Application-Benchmarks.

The following experiment was designed to measure the performance overhead on the virtual machine by VM-CFI. First, the virtual machine to be monitored is executed in core 0, and VM-CFI is executed in core 1. (This assumption is identical to the one used in previous Intel PT-based studies [9, 10].) Table 2 compares the performance of VM-CFI with the performance of Unixbench in the virtual machine, and summarizes the performance overhead. The result was an average performance overhead of 4.2%. This overhead is caused by memory virtualization during VM-CFI operation because memory is a computing resource used by VM-CFI and virtual machine simultaneously.

Table 2. Unixbench performance overhead of virtual machines

5.4 Security Evaluation

VM-CFI is designed to guarantee CFI of the guest OS. In this chapter, we have actually launched a rootkit attack which manipulate control-flow of guest OS. The rootkit attack modifies the data structure related to the virtual file system (VFS) managed by the guest OS. Specifically it modifies the function pointer associated with the file operation of the specific file. When the function pointer used later, the attack code injected by the attacker is executed instead of the normal file operation function. As a result, VM-CFI analyzes the indirect call packet generated at the moment when the attack code is executed by referring the manipulated function pointer, and confirms that it is not in the valid target map.

6 Related Work

6.1 Virtual Machine Introspection

VMI researches have been examined to verify the state of each virtual machine in the cloud environment [2, 3]. These studies basically use virtualization technology or binary modification technology to monitor the hardware resources used by the virtual machine, or extract information about various events that occur when the virtual machine is running. However, there are no studies to efficiently extract the control-flow information of the guest OS. VM-CFI efficiently extracts and processes this information using Intel PT to ensure CFI for the guest OS.

6.2 Control-Flow Integrity Using Intel PT

Recently, Intel PT has been able to efficiently extract new execution flow information, and studies have been made to maintain execution flow integrity by using it [9,10,11]. However, all of these studies are different from run-time integrity studies for user applications, in that VM-CFI targets guest OS in the cloud environment. Specifically, there is a difference in processing Intel PT packets due to asynchronous events.

6.3 Kernel Control-Flow Integrity

KCoFI [4] compiles the kernel into a virtual instruction in a virtualized environment called Secure Virtual Architecture, and then verifies CFI in the process of converting the virtual command to the actual command in the virtual machine manager during kernel operation. Ge et al. [5] is implemented by inserting code that verifies CFI of each branch instruction of the kernel. At this time, kernel code modification is also implemented to protect the table storing the legitimate destination address from the attacker.
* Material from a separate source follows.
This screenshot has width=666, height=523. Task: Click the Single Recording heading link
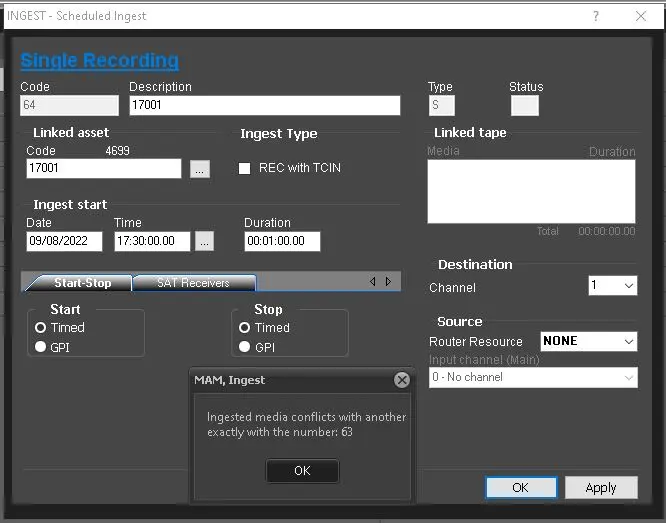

On the other hand, krx [6] blocked the kernel code from being readable and defended against the Just-In-Time Code Reuse Attack for the kernel by arbitrarily randomizing the addresses of the codes. There is also a study to verify CFI of the guest OS in units of memory pages [12]. Although the previous technique has something in common in that it verifies CFI for the kernel, there is a limitation in practically applying all of the kernel code to recompile or modify a lot of parts. However, VM-CFI ensures CFI for the guest OS without these modifications.

7 Future Work

Our concern about VM-CFI is that the packet buffer could become full before integrity checks executed by VM-CFI are done. In this case, VM-CFI can only either protect guest OS in real time, or check all the packets generated by Intel PT. Even though this case did not occur in our experiment, the possibility still remains. We expect this problem to be solved by using multi-processor or GPU in decoding packets and integrity check, and it remains as the future work.

8 Conclusion

VM-CFI is a Control-Flow Integrity study for guest OS. Compared to kernel CFI studies with modifications to existing kernel code, VM-CFI uses hardware features called Intel PT to verify CFI of the virtual machine with a 4.2% lower overhead without modifying kernel code.